John Fahey served overseas in the U.S. Army Counter Intelligence Corps, then earned a master’s degree from the University of Maine and a doctorate from the University of Michigan. He went on to a career as a school principal, spending the majority of it at Bangor High School. He died Oct. 15, 2016.
The class offers a $250 scholarship each year to a graduating senior who is a descendant of the class.
Earl “Bud” Colby, class president all four years, called Fogg just before the class’s 50th anniversary in 2000 and suggested the idea. Colby, a U.S. Marine Corps veteran, was active in the American Legion and served as state commander in 1987. At the time of his death in 2002, he worked at The Lincoln County News.
Other members of the class Fogg recalls include: Ann Quinnam, who married Al Gagnon, creator of Red’s Eats’ famous lobster roll, and owned the Tuxedo Junction dance hall; Louis Nason Thomas, a teacher; Jane McGrath Smith, who worked in the Wiscasset town office; Marion Jackson, who worked at Winter’s Oil Co. and married classmate Kenneth Sherman; Leroy Jackson, who was head of maintenance at Central Maine Power’s Wyman plant in Yarmouth; Donald Colman, now of California; Gloria Harvey Dow, an accomplished painter; and Clayton Grover, who worked at Bath Iron Works for 67 years and became the shipyard’s longest-tenured and oldest employee.
Fogg holds the honor of being the first female reserve officer at the Freeport Police Department and one of four founding mothers of Freeport Community Services, which provides emergency relief services to community members in need.

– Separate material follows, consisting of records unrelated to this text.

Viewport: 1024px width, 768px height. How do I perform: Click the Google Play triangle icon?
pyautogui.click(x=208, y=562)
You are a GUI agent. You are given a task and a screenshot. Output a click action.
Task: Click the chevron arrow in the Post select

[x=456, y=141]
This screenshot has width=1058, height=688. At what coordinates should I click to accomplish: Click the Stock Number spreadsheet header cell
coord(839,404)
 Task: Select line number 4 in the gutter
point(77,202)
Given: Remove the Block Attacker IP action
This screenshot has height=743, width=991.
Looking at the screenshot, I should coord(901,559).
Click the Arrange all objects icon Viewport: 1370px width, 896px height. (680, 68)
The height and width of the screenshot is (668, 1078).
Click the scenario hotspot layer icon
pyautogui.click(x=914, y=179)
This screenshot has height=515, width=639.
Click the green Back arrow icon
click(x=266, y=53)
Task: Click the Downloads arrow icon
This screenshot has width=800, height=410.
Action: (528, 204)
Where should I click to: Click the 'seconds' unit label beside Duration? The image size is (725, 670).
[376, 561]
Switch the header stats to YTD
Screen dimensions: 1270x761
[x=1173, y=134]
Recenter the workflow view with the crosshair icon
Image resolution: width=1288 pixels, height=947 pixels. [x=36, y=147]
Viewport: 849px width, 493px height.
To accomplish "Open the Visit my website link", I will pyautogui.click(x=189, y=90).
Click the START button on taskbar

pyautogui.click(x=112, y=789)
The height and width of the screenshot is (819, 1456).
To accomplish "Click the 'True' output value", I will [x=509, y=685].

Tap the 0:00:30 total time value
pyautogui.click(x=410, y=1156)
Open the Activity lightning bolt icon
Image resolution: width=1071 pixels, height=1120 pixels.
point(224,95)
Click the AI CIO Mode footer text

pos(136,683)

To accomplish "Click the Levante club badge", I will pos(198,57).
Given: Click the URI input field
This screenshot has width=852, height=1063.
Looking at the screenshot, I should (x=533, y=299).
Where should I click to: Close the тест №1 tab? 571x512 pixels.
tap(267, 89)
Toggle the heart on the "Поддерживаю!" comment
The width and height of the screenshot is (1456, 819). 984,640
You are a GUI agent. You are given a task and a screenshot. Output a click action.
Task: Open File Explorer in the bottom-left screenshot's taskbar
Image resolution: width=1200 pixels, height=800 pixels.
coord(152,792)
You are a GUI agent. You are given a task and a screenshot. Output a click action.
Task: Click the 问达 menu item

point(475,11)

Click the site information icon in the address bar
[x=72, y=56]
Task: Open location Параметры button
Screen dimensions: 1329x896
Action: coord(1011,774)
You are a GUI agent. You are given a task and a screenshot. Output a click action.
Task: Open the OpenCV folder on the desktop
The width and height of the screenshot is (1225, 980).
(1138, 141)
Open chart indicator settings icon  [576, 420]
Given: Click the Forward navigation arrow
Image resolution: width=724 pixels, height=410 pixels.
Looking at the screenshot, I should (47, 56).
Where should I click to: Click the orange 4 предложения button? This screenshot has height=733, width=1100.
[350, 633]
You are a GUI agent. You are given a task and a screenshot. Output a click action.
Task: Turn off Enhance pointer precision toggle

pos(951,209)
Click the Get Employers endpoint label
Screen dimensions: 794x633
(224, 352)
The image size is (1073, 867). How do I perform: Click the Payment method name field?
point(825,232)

Fogg remembers the generosity of her classmate Roland Rogers’ father and the late Frances Sortwell during the planning of the class trip to New York City. It was up to the class to raise money for the trip. In addition, each senior had to pay $25.
Frances Sortwell asked Principal I. Joseph Roy to have any student who could not pay the $25 come see her. According to Fogg, one student went to see Sortwell, who paid the student’s $25. In return, the student mowed the lawn at the Sortwell house all summer.
Roland Rogers’ father gave the class 100 live chickens for a chicken pie supper to raise funds for the class trip.
The boys in the class learned how to kill the chickens, while the girls learned how to clean the chickens and worked with their home economics teacher, Mrs. I. Joseph Roy, to make chicken pie for the public supper.
“It sounds like a lot of work, and it was, but we had a lot of fun working together,” Fogg said. “It is something the class will never forget.”
Classmates who have received Fogg’s calls have been pleased to hear from her.
When Richard Soule heard her voice, he said, “That is a voice from the past.”
When Fairfield got the first call, he was pleased to hear from Fogg and said he looked forward to the second call of the month.
Fogg, who is in quarantine until Friday, Jan. 29 because her husband, Merrill, is recovering from COVID-19, hopes an article about her resolution will inspire other people to do the same thing.
“In some cases we have shared 12 years of our lives with our classmates,” Fogg said. “I am sure other classmates in other classes would like to hear from one another, especially during this pandemic, when many are restricted from visiting family and friends.”